Problem to work on: The reply should consist solely of the lines from the one with "The width and" through the final line of the listing, copied exactly, with no pictures.

Supplied data:
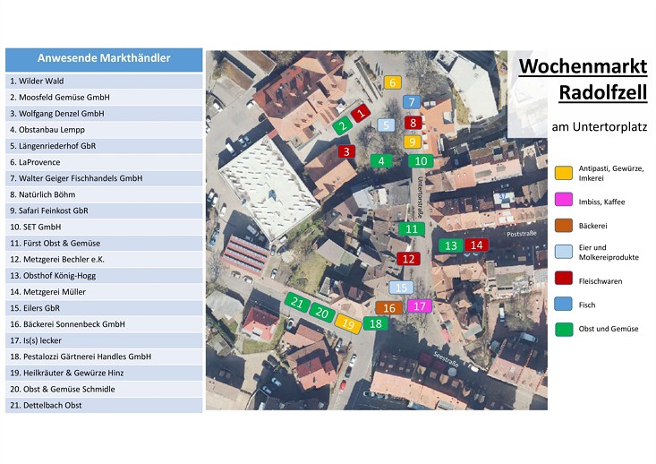Click the 'Wochenmarkt Radolfzell' title
Screen dimensions: 656x464
click(584, 79)
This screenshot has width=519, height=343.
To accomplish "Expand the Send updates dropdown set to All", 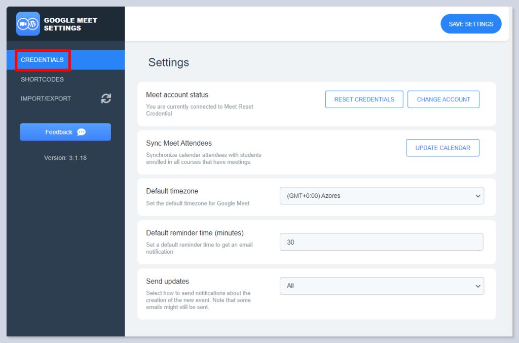I will [382, 286].
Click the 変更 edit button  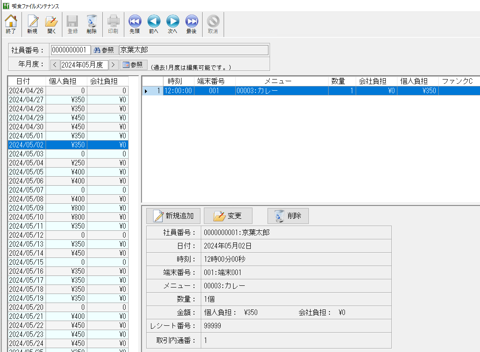click(228, 216)
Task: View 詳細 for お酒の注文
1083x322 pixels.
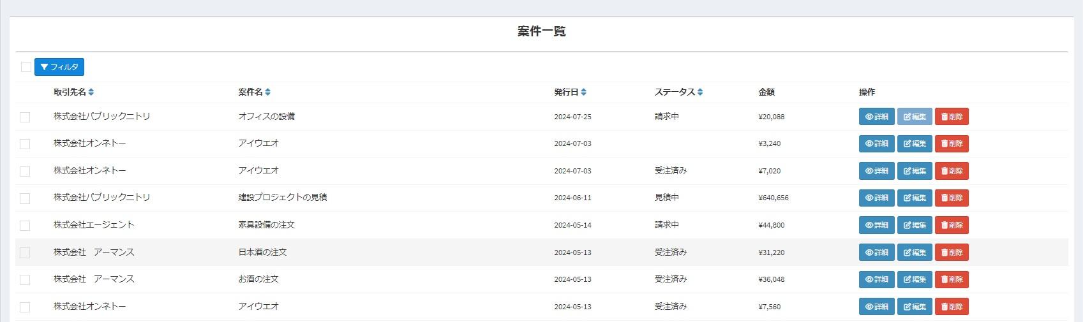Action: (876, 279)
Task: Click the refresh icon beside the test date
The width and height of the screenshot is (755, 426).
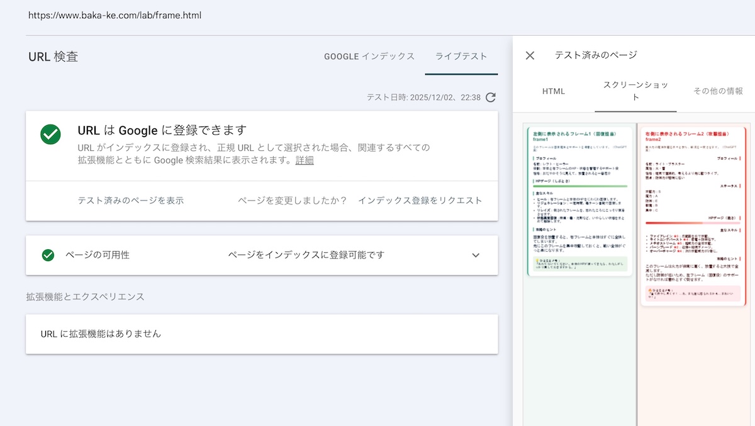Action: coord(491,98)

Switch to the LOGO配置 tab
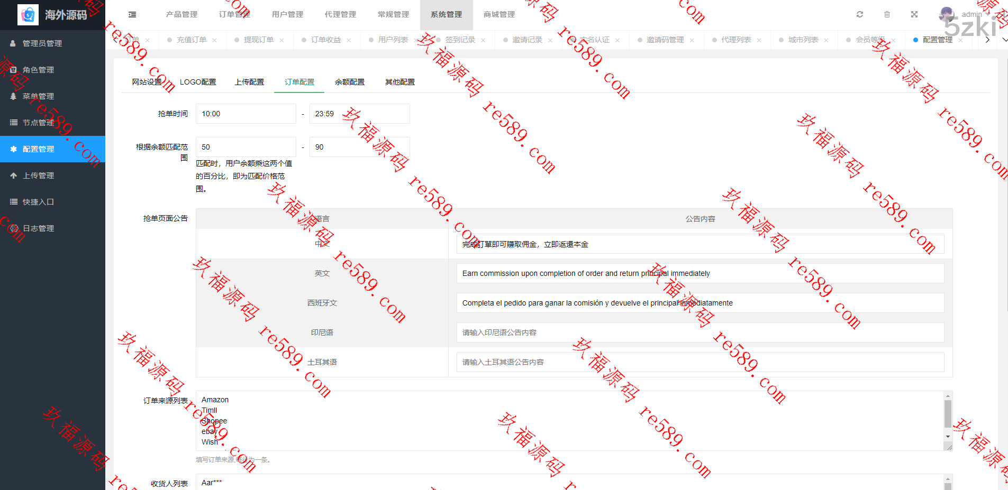[x=198, y=82]
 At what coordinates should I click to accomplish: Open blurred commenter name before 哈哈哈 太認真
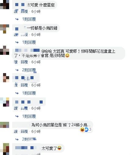click(x=27, y=50)
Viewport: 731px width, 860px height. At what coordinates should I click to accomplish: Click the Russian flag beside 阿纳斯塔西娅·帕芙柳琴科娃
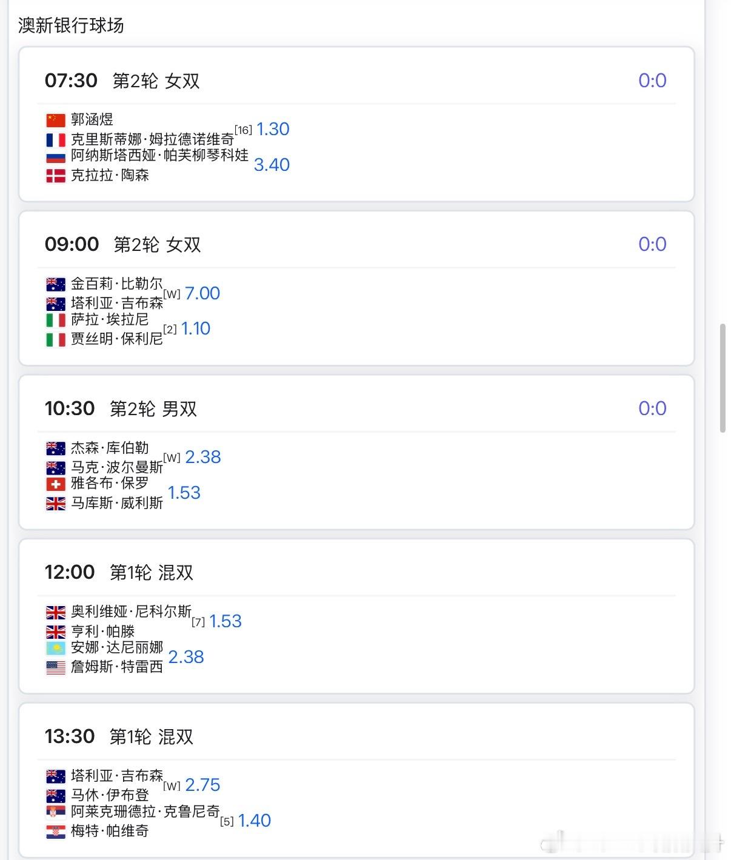click(x=55, y=156)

Worked solution:
The width and height of the screenshot is (755, 426).
Action: coord(491,98)

Switch to the LOGO配置 tab
[x=198, y=82]
 At what coordinates should I click to accomplish: Open blurred commenter name before 哈哈哈 太認真
click(x=27, y=50)
Viewport: 731px width, 860px height. At what coordinates should I click to accomplish: Click the Russian flag beside 阿纳斯塔西娅·帕芙柳琴科娃
click(x=55, y=156)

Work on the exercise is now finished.